Dr. Egbogah said: "There's concern that the militants are getting irritated and worried."

Under the peace program that began last summer, the Nigerian government has essentially paid militants to lay down their arms.

However, the delta's main militant group recently called off its cease fire because of its unhappiness over how little money the government is putting into the region.

Group CEO of Oando PLc, Mr. Wale Tinubu, Nigeria's biggest independent energy company by revenue and oil production, said Mr. Jonathan's ascent to power could spur the reconciliation process between the government and militants.

"Jonathan will make a renewed push towards peace in the Delta and I do believe that will reassure investors in the oil industry," said Mr. Tinubu, who was not at the government meeting.

Nigeria has long been a key crude supplier to the U.S. and Europe, but its oil-pumping capacity has flattened out over the past five years or so.

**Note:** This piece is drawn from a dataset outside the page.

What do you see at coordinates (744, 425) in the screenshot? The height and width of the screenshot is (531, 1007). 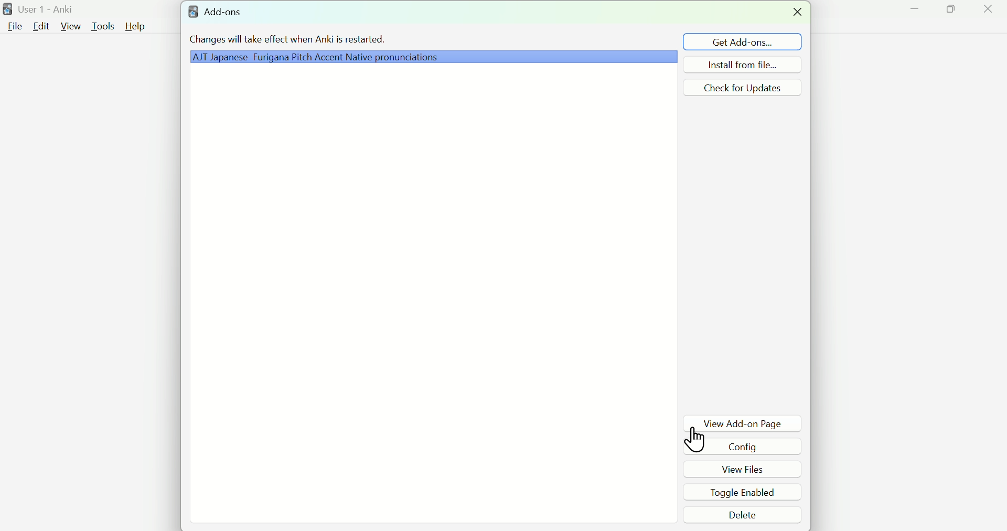 I see `View Add-on Page` at bounding box center [744, 425].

Output from new and lucrative Nigerian offshore oil projects has been offset by regular militant attacks -- and by natural decline rates -- at onshore locations.

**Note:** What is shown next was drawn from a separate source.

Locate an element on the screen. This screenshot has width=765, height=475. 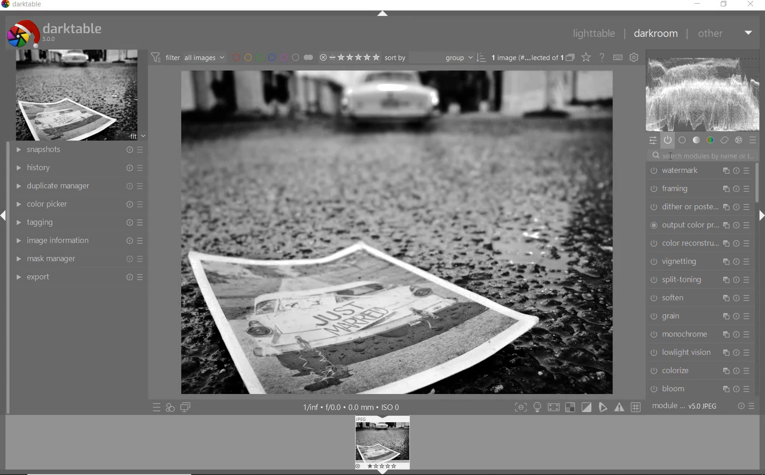
image previe is located at coordinates (383, 445).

U.K. consultants Wood Mackenzie estimate that Nigeria's actual oil production could hit three million barrels a day by 2016, from just over two million a day currently, representing a sharp revision downward from projections a few years ago.

"Nigeria's reserves are probably still there but the growth in output is a lot slower" because of lagging investment and fewer barrels being generated from aging fields, said Stewart Williams, a senior Africa energy analyst at Wood Mackenzie.

Foreign executives have been concerned not only by the militant attacks, but also by pending petroleum-industry legislation.

The legislation is likely to result in higher taxes and reduced profits for oil companies, but it has stalled as Nigeria's president was out of the country.

Mr. Yar'Adua traveled to Saudi Arabia in November for medical treatment for a heart condition and hasn't been seen in public since.

Mr. Williams of Wood Mackenzie says if long-delayed oil legislation were to be passed, and approved with Mr. Jonathan's backing, such a move could face questions.

Political opponents, for instance, may challenge its legality, since Mr. Jonathan is acting simply as interim president.

Mr. Jonathan has tried to make his presence felt quickly.

Even before taking up his new post, Mr. Jonathan wrote a letter to the country's oil minister, asking him to halt all sales of oil blocks until the political vacuum had been addressed.

Then, hours after giving a national television address accepting his new position, Mr. Jonathan demoted the country's attorney general, Michael Aondoakaa, to minister of special duties.

Some lawmakers have questioned Mr. Jonathan's use of executive power.